Pachuta is a town in Clarke County, Mississippi, United States. As of the 2020 census, Pachuta had a population of 207.
==History==
Pachuta was founded in the 1880s, and named after Pachuta Creek.

==Geography==
Pachuta is located in western Clarke County at (32.041081, -88.883636). U.S. Route 11 passes through the center of town, leading north 27 mi to Meridian and south 29 mi to Laurel. Mississippi Highway 18 crosses US 11 at the town center, leading east 13 mi to Quitman, the county seat (taking Highway 512 cuts the distance to 10 mi), and west 31 mi to Bay Springs. Exit 126 of Interstate 59 is 2 mi northwest of town on Highway 18.

According to the United States Census Bureau, the town has a total area of 6.3 km2, all land.

==Demographics==

Historical population
| Census | Pop. | Note | %± |
| 1900 | 131 |  | — |
| 1910 | 187 |  | 42.7% |
| 1920 | 332 |  | 77.5% |
| 1930 | 338 |  | 1.8% |
| 1940 | 313 |  | −7.4% |
| 1950 | 273 |  | −12.8% |
| 1960 | 271 |  | −0.7% |
| 1970 | 271 |  | 0.0% |
| 1980 | 256 |  | −5.5% |
| 1990 | 268 |  | 4.7% |
| 2000 | 245 |  | −8.6% |
| 2010 | 261 |  | 6.5% |
| 2020 | 207 |  | −20.7% |
U.S. Decennial Census

===2020 census===

Pachuta racial composition (NH = Non-Hispanic)
| Race | Number | Percentage |
|---|---|---|
| White (NH) | 120 | 57.97% |
| Black or African American (NH) | 76 | 36.71% |
| Native American or Alaska Native (NH) | 1 | 0.48% |
| Mixed/Multi-Racial (NH) | 7 | 3.38% |
| Hispanic or Latino | 3 | 1.45% |
| Total | 207 |  |

As of the 2020 United States census, there were 207 people, 78 households, and 43 families residing in the town.

===2000 census===
As of the census of 2000, there were 245 people, 106 households, and 71 families residing in the town. The population density was 107.0 PD/sqmi. There were 126 housing units at an average density of 55.0 /sqmi. The racial makeup of the town was 66.12% White, 33.06% African American, 0.82% from other races.

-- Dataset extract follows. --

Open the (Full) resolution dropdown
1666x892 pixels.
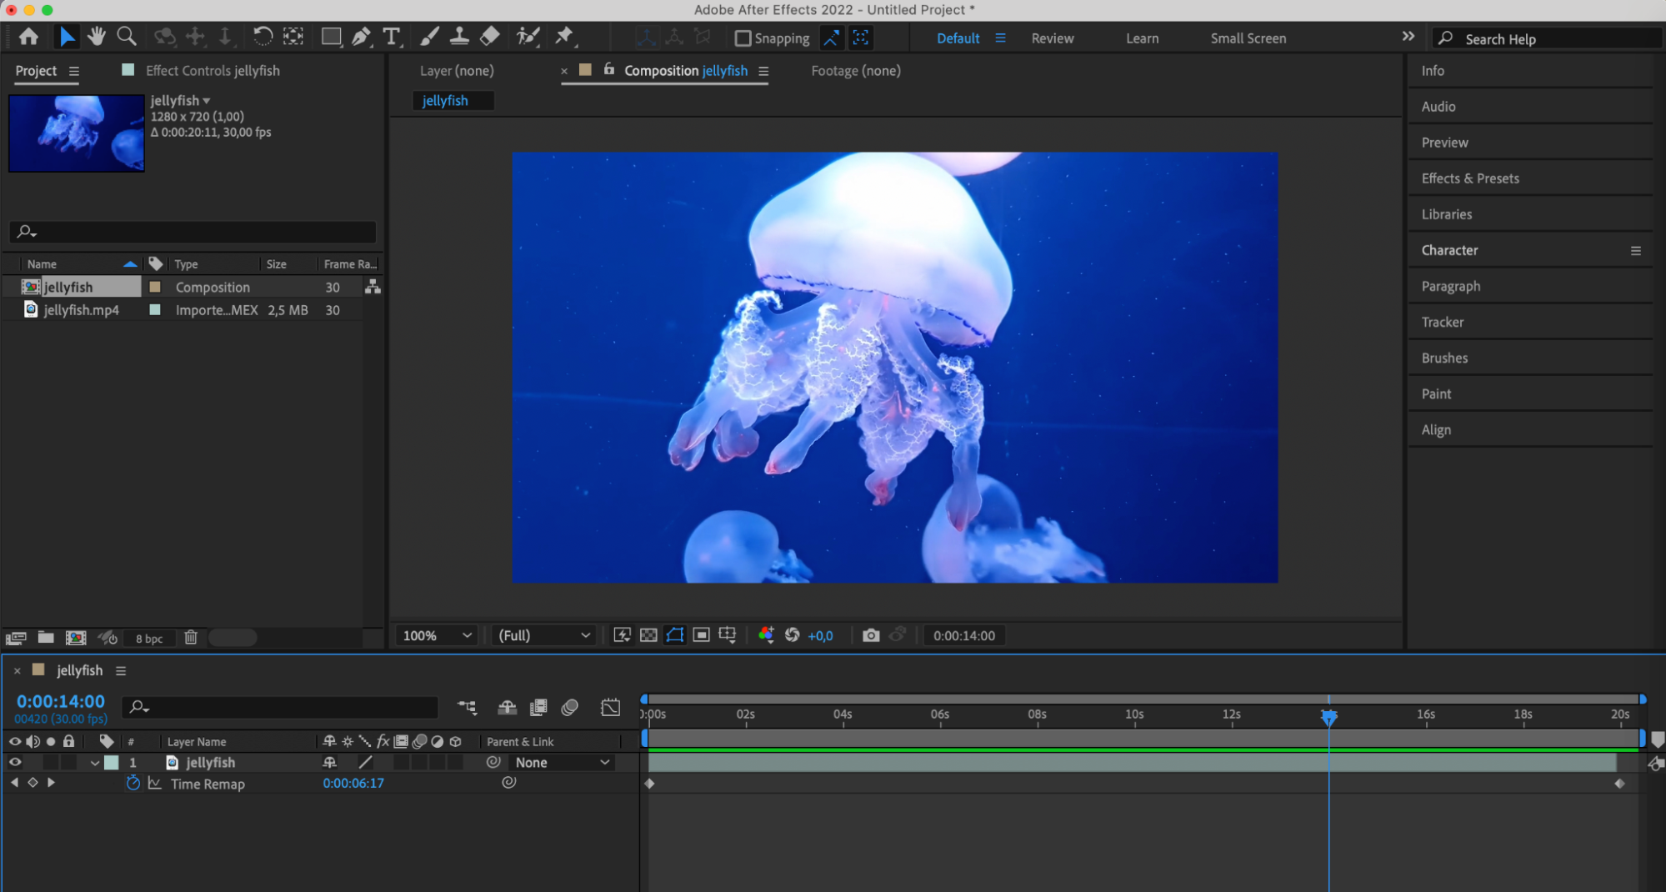(543, 635)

There were 106 households, out of which 24.5% had children under the age of 18 living with them, 48.1% were married couples living together, 17.9% had a female householder with no husband present, and 32.1% were non-families. 28.3% of all households were made up of individuals, and 14.2% had someone living alone who was 65 years of age or older. The average household size was 2.31 and the average family size was 2.81.

In the town, the population was spread out, with 21.6% under the age of 18, 6.5% from 18 to 24, 26.9% from 25 to 44, 24.9% from 45 to 64, and 20.0% who were 65 years of age or older. The median age was 43 years. For every 100 females, there were 71.3 males. For every 100 females age 18 and over, there were 67.0 males.

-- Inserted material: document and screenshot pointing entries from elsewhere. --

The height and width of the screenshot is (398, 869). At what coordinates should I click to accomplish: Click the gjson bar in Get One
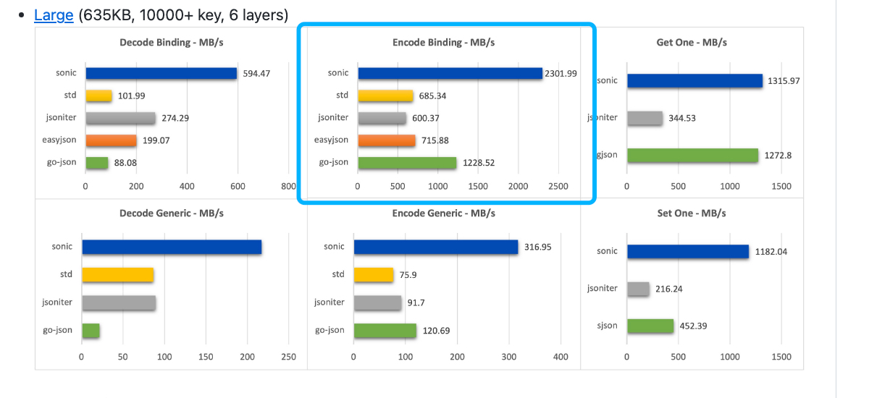(692, 155)
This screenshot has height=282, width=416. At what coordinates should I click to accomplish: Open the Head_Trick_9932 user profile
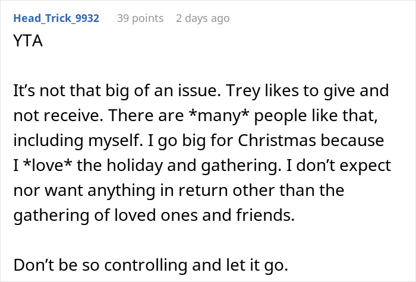[56, 18]
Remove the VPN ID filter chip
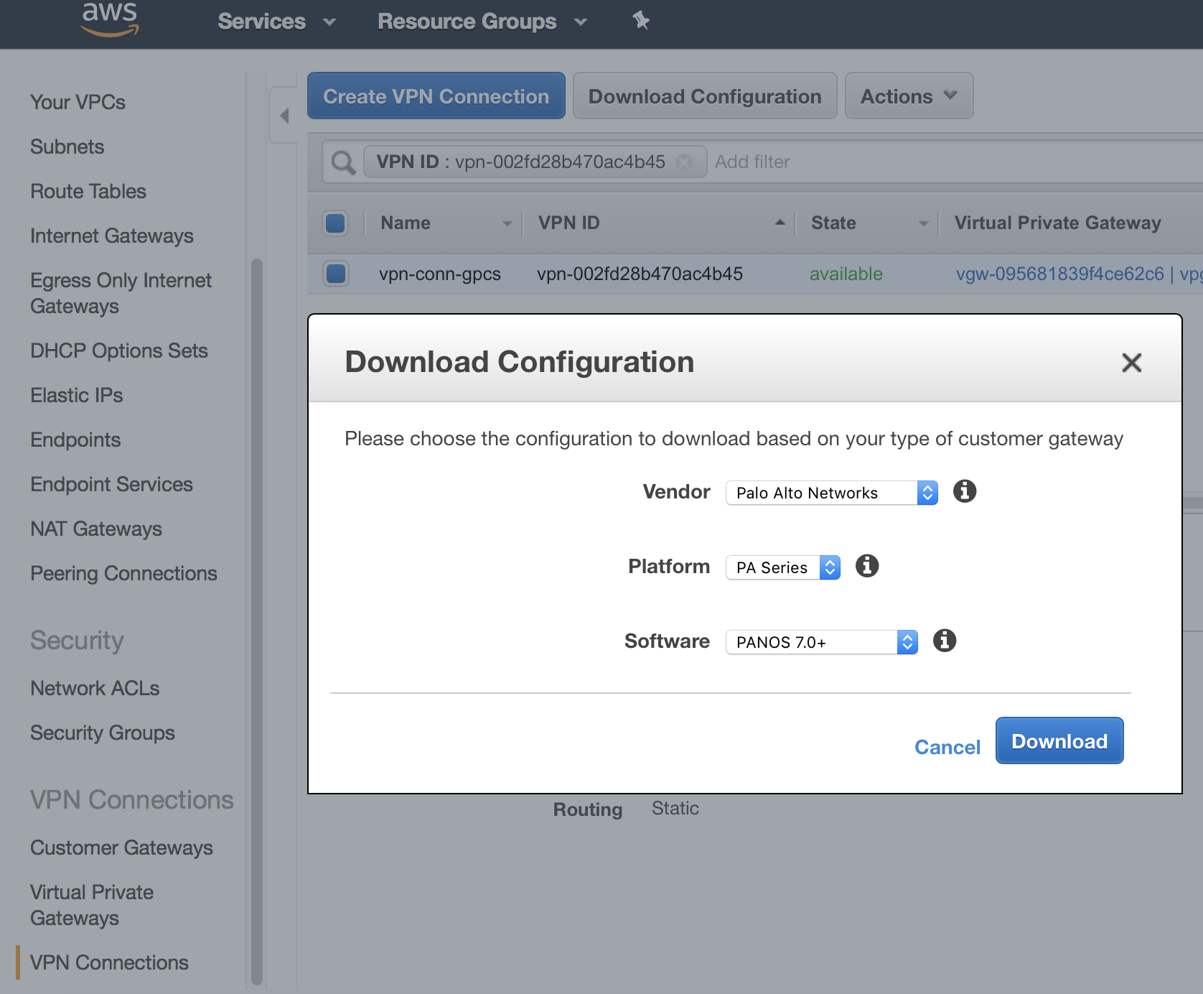This screenshot has height=994, width=1203. click(684, 162)
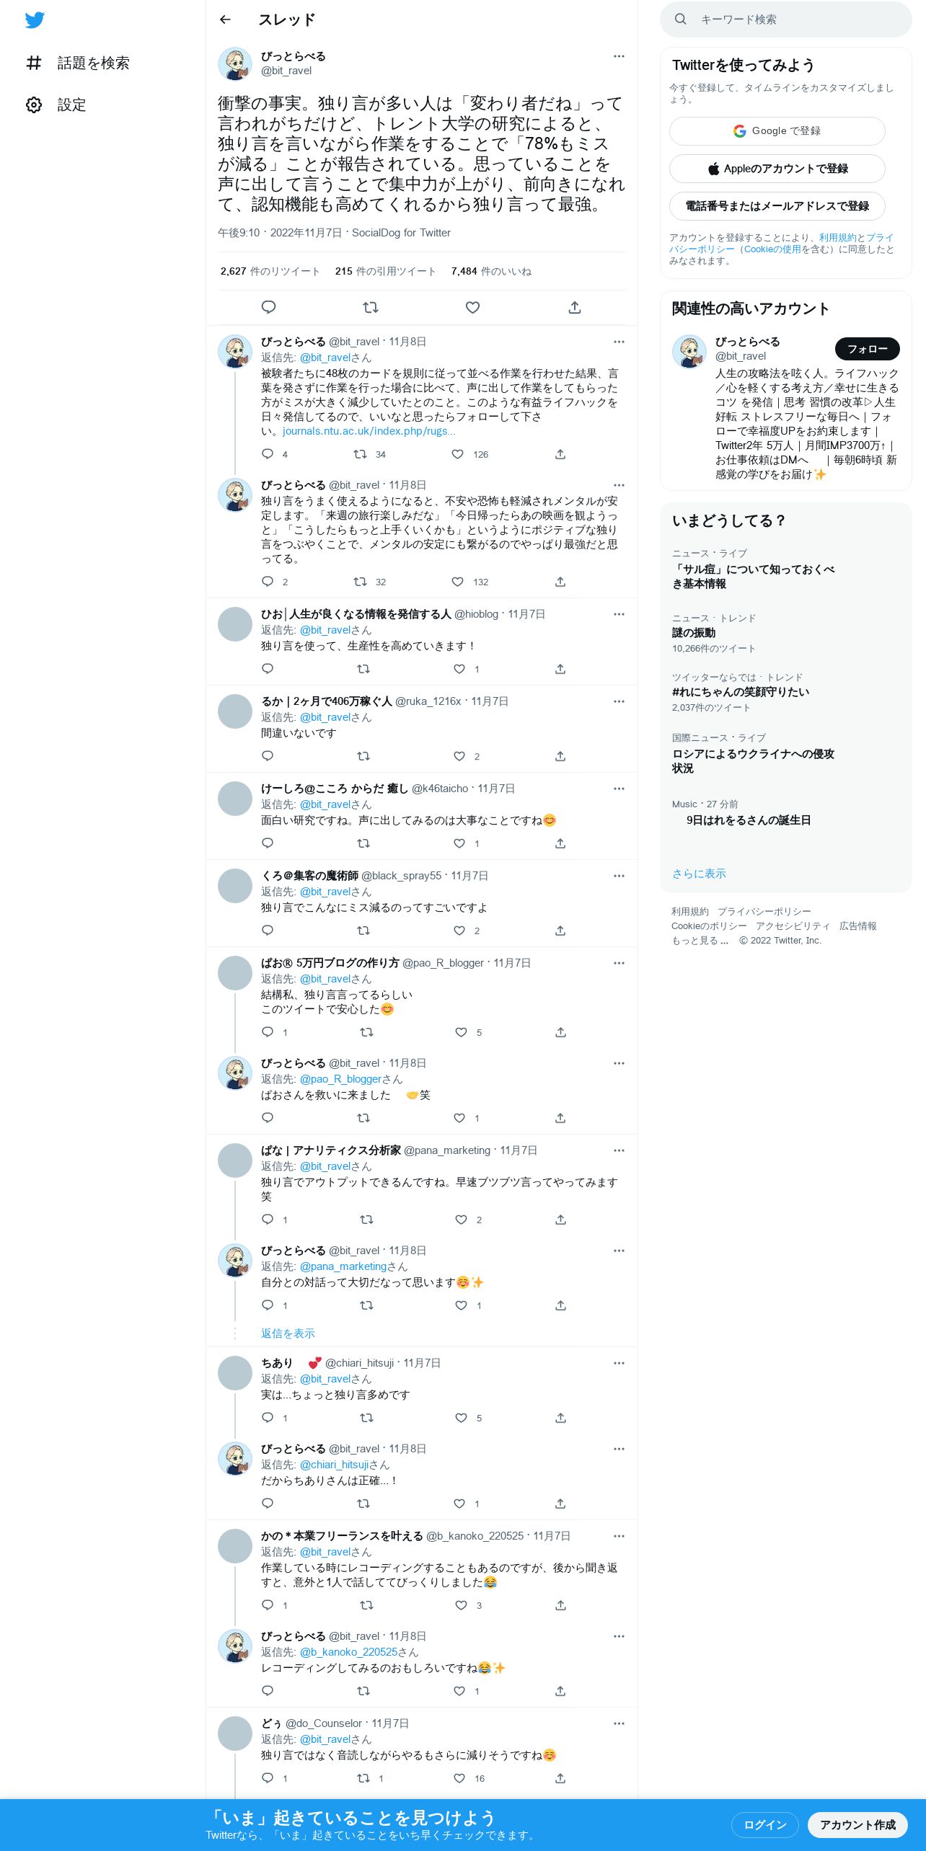Retweet the main tweet
The width and height of the screenshot is (926, 1851).
(371, 307)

The median income for a household in the town was $30,938, and the median income for a family was $35,313. Males had a median income of $26,750 versus $21,250 for females. The per capita income for the town was $12,181. About 20.0% of families and 17.8% of the population were below the poverty line, including 34.5% of those under the age of eighteen and 5.0% of those 65 or over.

==Education==
The town of Pachuta is served by the Quitman School District.

The county is in the zone for Jones College.